I. FOURTEEN YEAR SALE OF COPYRIGHT
We must start by addressing a difficulty: Murphy and Vaillant disagree quite drastically about both the dates and contract prices of virtually all their agreements. What are we to conclude when Murphy says he sold a play to Vaillant for £157 10s in March 1759 and Vaillant replies that he bought the play for £105 on 7 February 1760? To complicate this tangle further, the play in question premiered in April 1759 and was published almost immediately (which seems to favor Murphy's story)—but Vaillant offers to produce the signed and witnessed contract, dated as he has specified. We will disclose the result of the case immediately: the Court of Exchequer found for Vaillant.[4] Our reading of the evidence suggests that the court came to the right conclusion. But such contradictions in what ought to have been simple matters of fact are unsettling.
Why would Murphy make the claims he did, knowing (as he told the court himself) that Vaillant kept excellent records? Two quite separate matters are at issue: price and date. So far as we can determine, Vaillant is right about the prices. Both men are correct about the dates. Let us explain. Murphy and Vaillant struck a bargain for each play at roughly the time of premiere (whether before or after cannot be determined), but they sometimes did not "reduce the agreement to writing" and put cash on the barrelhead until a later date.[5] Murphy gives the date at which a bargain was struck; Vaillant gives the date of the formal written agreement and cash payment.
Murphy sold publication rights in seven plays to Vaillant between January 1756 and November 1761. The titles, performance dates, publication agreement dates, contract dates (if different), and prices are specified in Table 1.

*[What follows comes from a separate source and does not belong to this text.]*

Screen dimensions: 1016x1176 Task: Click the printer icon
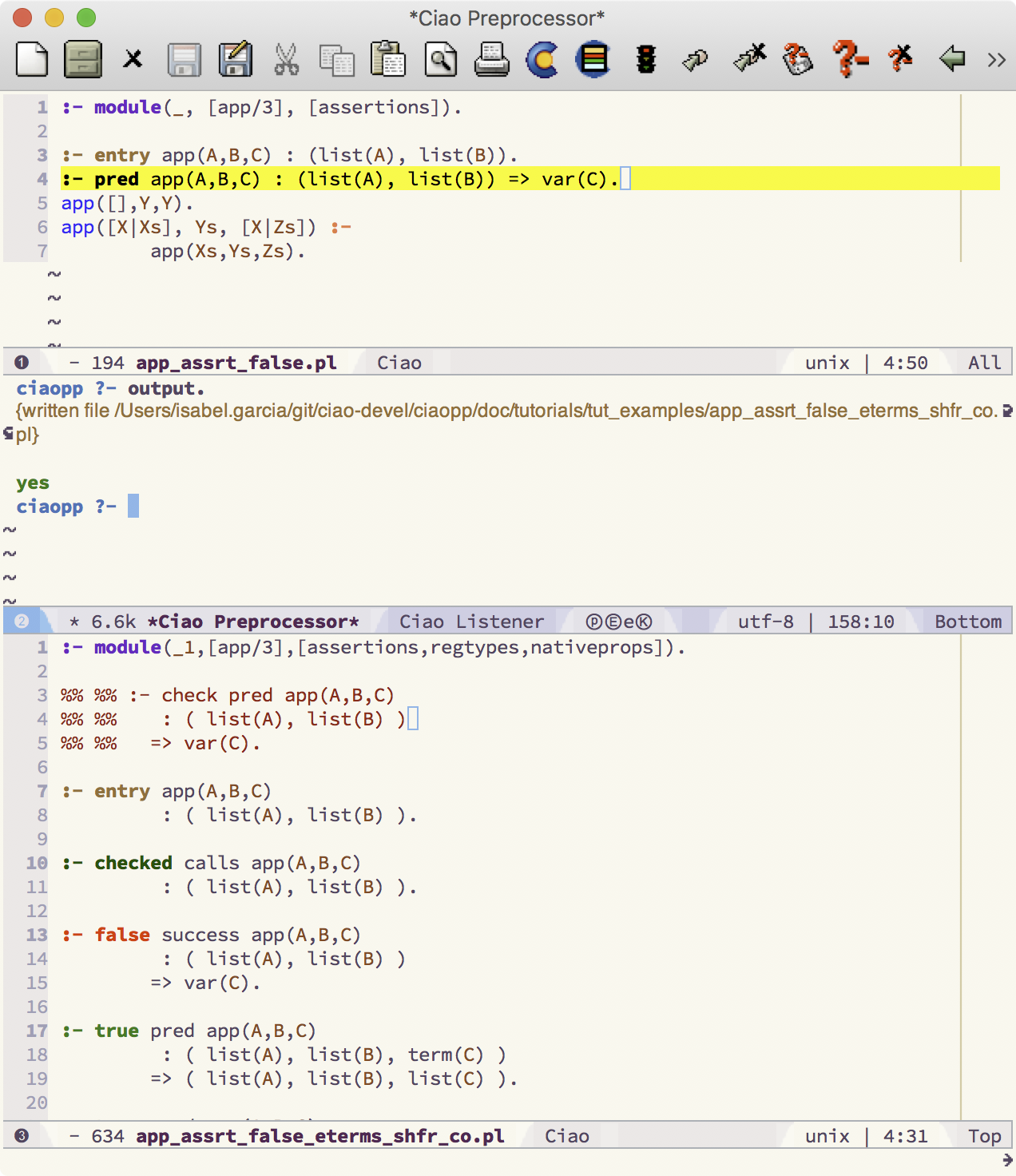[491, 60]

Title | Acts | Premiere date | Agreement date | Contract date | Publication date | Price |
Apprentice | 2 | 2 Jan 1756 | Jan 1756 | 17 Jan 1756 | 8 Jan 1756 | £40 |
Upholsterer | 2 | 30 Mar 1758 | Mar 1758 | 13 Mar 1759 | 12 Apr 1758 | £42 |
Orphan of China | 5 | 21 Apr 1759 | Mar 1759 | 7 Feb 1960 | 2 May 1759 | £105 |
Way to Keep Him | 3 | 24 Jan 1760 | Jan 1760 | 7 Feb 1760 | 5 Feb 1760 | £52 10s |
Desert Island | 3 | 24 Jan 1760 | Jan 1760 | 7 Feb 1760 | 29 Jan 1760 | £52 10s |
All in the Wrong | 5 | 15 Jun 1761 | Nov 1761 | (oral) | 21 Nov 1761 | £105 |
Old Maid | 2 | 2 July 1761 | Nov 1761 | (oral) | 25 Nov 1761 | £42 |
From the start of their business relationship, Vaillant and Murphy operated quite casually about written agreements. When The Apprentice premiered on 2 January 1756, Murphy was unknown. The work proved immediately popular, and by 8 January Vaillant had it in print at 1s. Terms may have been agreed on before the premiere, but the formal contract was not signed until more than a week after publication. Vaillant recites it: "London 17th January 1756 I do hereby Assign and make over to Mr Paul Vaillant his Heirs Executors or Assigns for and in Consideration of the Sum of forty pounds to me by him paid this day the full and entire property of a ffarce in two Acts written by me and entitled the Apprentice. Witness my Hand and seal Arthur Murphy." Vaillant adds: "And which said Paper was signed and sealed in the presence of Margaret Chastel and John Edwards and was drawn up in Writing by this Defendant and is now in the possession or power of this Defendant." What exactly was Murphy selling? In the words of the Copyright Act of 1710, he was transferring "the sole Right of Printing or Disposing of Copies" for fourteen years. Murphy is careful to state the period in his testimony; Vaillant consistently leaves it out, and it was not specified in their written contracts. According to the Act, ownership "shall Return to the Authors thereof, if they are then Living, for another Term of Fourteen Years."[7] Accustomed to the longstanding Stationers Company presumption of perpetual right, booksellers tended either to bargain for all assignable rights or to operate as though they had.[8]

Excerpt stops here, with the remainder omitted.